Once faced with the threat of closure, a rural hospital in P.E.I is now thriving despite not having any doctors working within its walls.
Patients on the acute care ward at Western Hospital in Alberton are the first in Canada to receive care exclusively from doctors appearing via television screen.
Called "tele-rounding," it's a pilot project spearheaded by Toronto-based telemedicine company Maple, and it allows patients without a family physician to access real-time treatment from doctors across the country.
Doctors do daily rounds, appearing on carts that are wheeled from room to room by the hospital's nurses. Digital tools allow doctors to monitor vitals, order tests, access patient records, and make referrals.
"Everything is basically exactly like what you would see on normal hospital rounds, the only difference is that the doctor is on a monitor versus the doctor physically standing in that room," Maple CEO and emergency room physician Brett Belchetz told HuffPost Canada.
Two physicians have been hired for the area served by Western Hospital and will begin practising in 2019, but Dr. André Celliers, Health PEI's executive director of medical affairs, said telemedicine has helped patients receive good care in the interim.
"While the tele-rounding pilot is not intended to permanently replace the on-site role of our physicians, it has proven to be an excellent bridging resource to support in-patient care at the hospital while we recruited family physicians to the region," he said in a press release.
Watch how telemedicine is flipping the script on health care. Story continues below:
Dr. David Snadden, a professor at the University of British Columbia and Rural Doctors' UBC chair, told HuffPost Canada that telemedicine can be invaluable in rural communities, connecting patients and doctors with specialists and support staff.
He stressed, however, that it is not a cure-all and believes health care is best delivered when there's a patient-provider familiarity.
"I personally really worry that we're not focusing sufficiently on the relationships between providers and patients," he said. "The relationship you have with your providers over a long period of time is really vital."
Snadden said in some of Canada's northernmost communities — almost all of which are affected by doctor shortages and lack of health-care facilities, to some degree — doctors will come into the area for one or two days per month to meet with their patients face-to-face.

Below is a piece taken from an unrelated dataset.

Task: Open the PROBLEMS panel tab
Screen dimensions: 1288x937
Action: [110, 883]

The rest of the time, the doctor can book online consultations and work with on-the-ground nurses to help care for patients.

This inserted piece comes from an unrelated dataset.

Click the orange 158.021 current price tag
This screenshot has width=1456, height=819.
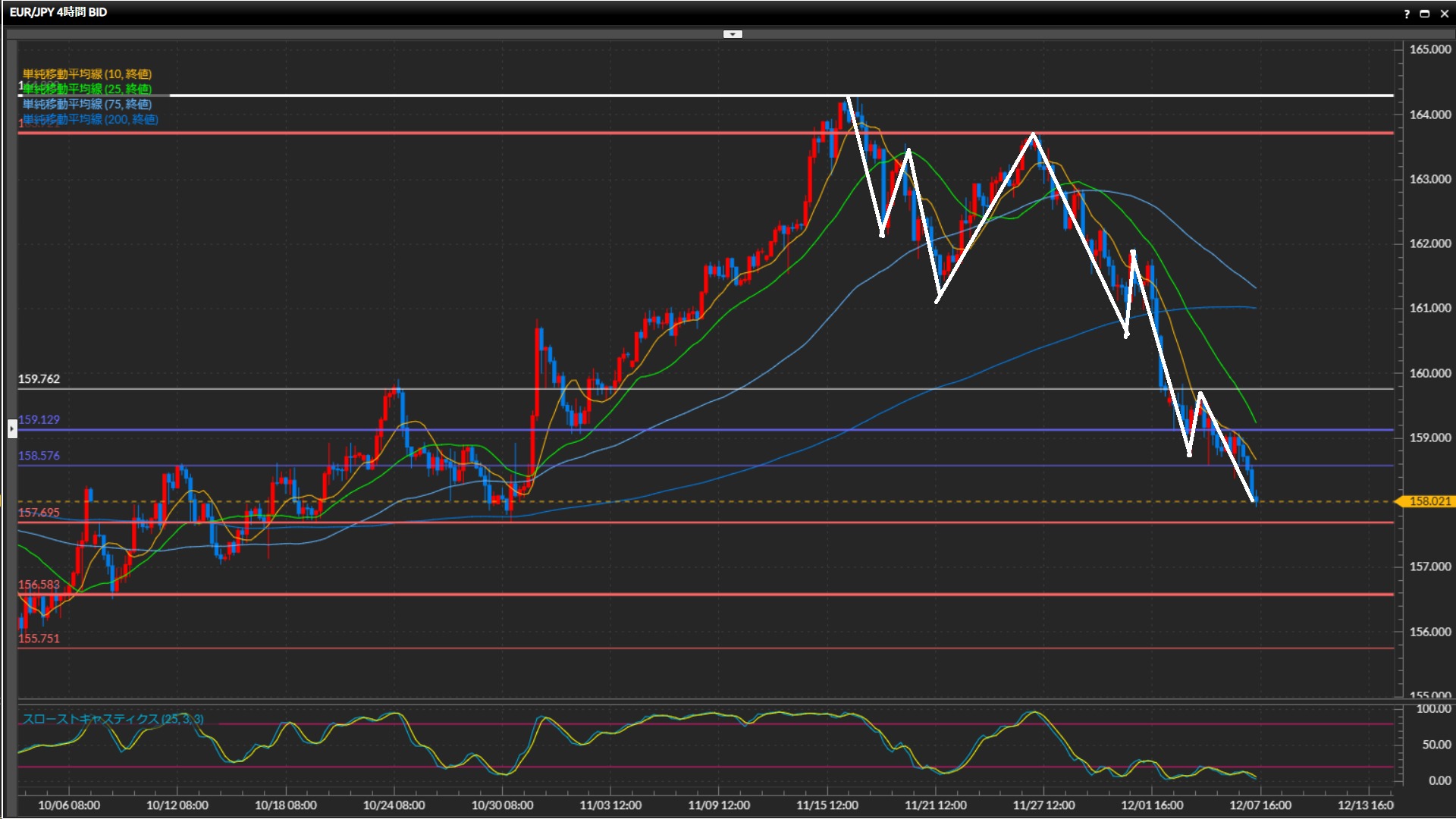[1429, 501]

"That way the patients and physician get to know each other a bit and there's a relationship."
Despite not having a previous relationship with her telehealth providers at Western Hospital, 67-year-old Julie Gaudet said she was "thrilled" with the level of care she received after a double fusion procedure on her foot.

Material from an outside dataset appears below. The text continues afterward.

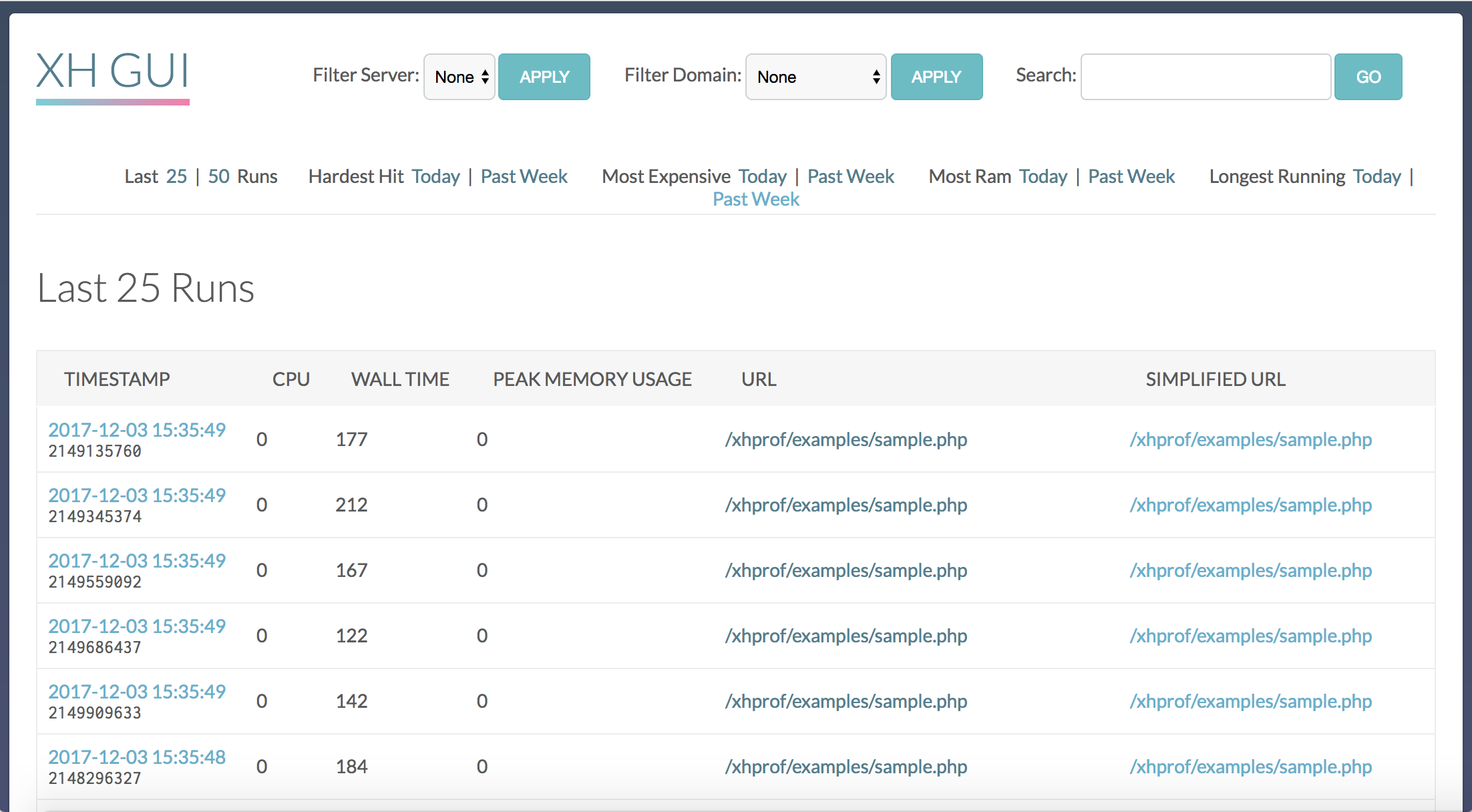Show the last 50 runs
The width and height of the screenshot is (1472, 812).
tap(218, 176)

"I had to get some pain medication changed, and they were right on the ball," she said, adding that she was a bit apprehensive at first about not having an in-person physician.
"In the end, it wasn't that much different. I'd say I even got better care from these doctors, because they didn't have to worry about running all over to see everybody."
Improved access to specialists is key
Access to specialists is a vital component of telemedicine and one that Canadians can expect to see grow in coming years, said Emily Seto with the Institute of Health Policy, Management and Evaluation at the University of Toronto.
"There's something to be said for rural doctors and patients connecting with specialists without having to travel far distances to get that support and care," she told HuffPost Canada.
Furthermore, she added, there's a huge cost saving potential — if patients in remote areas can connect via video chat with a specialist, or a remote physician can get advice from a specialist while keeping a patient in their care, it saves money on patient transfer, and can also cut down on long travel and wait times.
Belchetz calls the first three months of the P.E.I. project "an incredible success," and said they've seen both length-of-stay metrics and re-admission rates go down in that time.
Nine doctors from across Canada have been making tele-rounds on the 20-bed acute care floor, assisting stroke patients, patients with major infections, and those recovering from surgery. The doctors pick up shifts when they have some spare hours.
"In Canada, as a whole, only about 50 per cent of our doctors work full-year, full-time, so there's a huge amount of excess capacity in what they can do," explained Belchetz.
"But the problem is that a lot of these rural patients can't access it."
Faster discharge process
Additionally, multiple caregivers can use Maple's specially designed chat app to discuss treatment and progress.
"When I urgently need to get in touch with another member of the care team, sometimes it can be hours before we can track somebody down," said Belchetz, who said the chat technology can also help expedite the discharge process.
"Before, you'd need to track down each person on a care team to get their input regarding a patient's discharge. Now, the whole care team can discuss it in one place, and discharge can be decided in hours, not days."
Health PEI will review the results of the project in February, before deciding on next steps for the program.